* _TASK PROMPT_
Please rewrite the entries from the first one through the line with "coord(438,84)", swapping "Screen dimensions" for "Display size" and leaving everything else unchanged.

* _RECORDS SHOWN_
BEGIN

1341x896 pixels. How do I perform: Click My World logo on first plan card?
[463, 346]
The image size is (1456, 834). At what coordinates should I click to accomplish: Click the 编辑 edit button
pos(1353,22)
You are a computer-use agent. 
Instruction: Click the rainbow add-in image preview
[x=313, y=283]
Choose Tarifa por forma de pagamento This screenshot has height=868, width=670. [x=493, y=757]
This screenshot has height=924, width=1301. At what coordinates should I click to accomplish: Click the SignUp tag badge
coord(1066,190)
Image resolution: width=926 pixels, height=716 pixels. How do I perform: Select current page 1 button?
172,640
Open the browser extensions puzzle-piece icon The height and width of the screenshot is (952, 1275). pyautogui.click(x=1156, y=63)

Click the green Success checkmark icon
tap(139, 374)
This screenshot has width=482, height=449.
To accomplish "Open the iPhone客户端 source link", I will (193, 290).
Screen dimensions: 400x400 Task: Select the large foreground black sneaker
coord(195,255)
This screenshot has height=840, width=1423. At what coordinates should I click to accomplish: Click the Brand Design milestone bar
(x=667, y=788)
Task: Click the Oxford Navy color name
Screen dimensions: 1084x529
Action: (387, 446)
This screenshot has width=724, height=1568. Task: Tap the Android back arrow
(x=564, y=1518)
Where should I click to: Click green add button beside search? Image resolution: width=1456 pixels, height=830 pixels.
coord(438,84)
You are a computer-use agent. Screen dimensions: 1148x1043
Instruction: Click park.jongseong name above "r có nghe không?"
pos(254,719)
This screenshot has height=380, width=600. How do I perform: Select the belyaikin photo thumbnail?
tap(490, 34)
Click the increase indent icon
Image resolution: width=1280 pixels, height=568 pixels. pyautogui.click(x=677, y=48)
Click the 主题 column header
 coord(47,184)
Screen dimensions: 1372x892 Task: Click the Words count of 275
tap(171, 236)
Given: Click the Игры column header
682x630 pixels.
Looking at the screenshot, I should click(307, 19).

END

* _ANSWER IN FULL_
1341x896 pixels. How do I perform: Click My World logo on first plan card?
[463, 346]
The image size is (1456, 834). At what coordinates should I click to accomplish: Click the 编辑 edit button
pos(1353,22)
You are a computer-use agent. 
Instruction: Click the rainbow add-in image preview
[x=313, y=283]
Choose Tarifa por forma de pagamento This screenshot has height=868, width=670. [x=493, y=757]
This screenshot has height=924, width=1301. At what coordinates should I click to accomplish: Click the SignUp tag badge
coord(1066,190)
Image resolution: width=926 pixels, height=716 pixels. How do I perform: Select current page 1 button?
172,640
Open the browser extensions puzzle-piece icon The height and width of the screenshot is (952, 1275). pyautogui.click(x=1156, y=63)

Click the green Success checkmark icon
tap(139, 374)
This screenshot has width=482, height=449.
To accomplish "Open the iPhone客户端 source link", I will (193, 290).
Display size: 400x400 Task: Select the large foreground black sneaker
coord(195,255)
This screenshot has height=840, width=1423. At what coordinates should I click to accomplish: Click the Brand Design milestone bar
(x=667, y=788)
Task: Click the Oxford Navy color name
Display size: 1084x529
Action: (387, 446)
This screenshot has width=724, height=1568. Task: Tap the Android back arrow
(x=564, y=1518)
Where should I click to: Click green add button beside search? Image resolution: width=1456 pixels, height=830 pixels.
coord(438,84)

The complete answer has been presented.